PASSAGE PROVIDED:
▬▬▬
Elaborated descriptions see the following:

  1. clip_buffer: float and clip_predicate: str
    Arguments used for spatial clipping of geodataframe as per data layer.
    The current implementation allows buffer and clip_predicate in modelbuilder.ini as per component. In dflowfm setups, we sometimes have different geometry types for the same model component, i.e. a cross-section profile can be one point or a series of points; they hence require different spatial clipping methods.
  2. retype: dict
    Dictionary used for force data types for geodataframe.
    The current implementation uses a default geo pandas parser. In dflowfm setups, we noticed sometimes the geopandas parser was not enough.
  3. funs: dict
    Dictionary used for evaluating a Python expression based on data layer attributes.
    Currently, part of this request is implemented by using unit_add and unit_mult methods in data adaptor. The requested funcs includes assign attribute based on another. For example, in dflowfm, pump storage, required as a numerical solution for model stability, could be estimated based on pump capacity, e.g. PUMP_STORAE = gpf.eval( “PUMP_CAPACITY * 100”). It also includes creating a new attribute based on a given value, e.g. specifying feature type for the entire data layer. e.g. IS_PIPE = gpf.eval( “TYPE in [‘PIPE’, ‘pipe’, ‘p’, ‘pipes’]”).
    (Is it more relevant to model defaults? Model defaults never overwrite, only append -> a combination of queries and fill in no data)
  4. required_columns: list, required_query: str
    Arguments used to slice the geodataframe. required_columns is used for column-wise slicing, required_query is used for row-wise slicing.
    Currently, column-wise slicing is implemented as variables argument in modelbuilder. There is no implementation of row-wise slicing.
▬▬▬
DATA PROVIDED:
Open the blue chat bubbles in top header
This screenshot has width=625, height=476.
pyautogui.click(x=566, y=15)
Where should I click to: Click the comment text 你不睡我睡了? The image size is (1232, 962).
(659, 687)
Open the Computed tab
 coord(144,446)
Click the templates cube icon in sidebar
▬▬▬
STATED PROBLEM: Please repeat, word for word, the part of the geodataframe arguments passage that opens with the words containing "The current implementation allows" and closes with "types for geodataframe.".

REPLY:
The current implementation allows buffer and clip_predicate in modelbuilder.ini as per component. In dflowfm setups, we sometimes have different geometry types for the same model component, i.e. a cross-section profile can be one point or a series of points; they hence require different spatial clipping methods.
  2. retype: dict
    Dictionary used for force data types for geodataframe.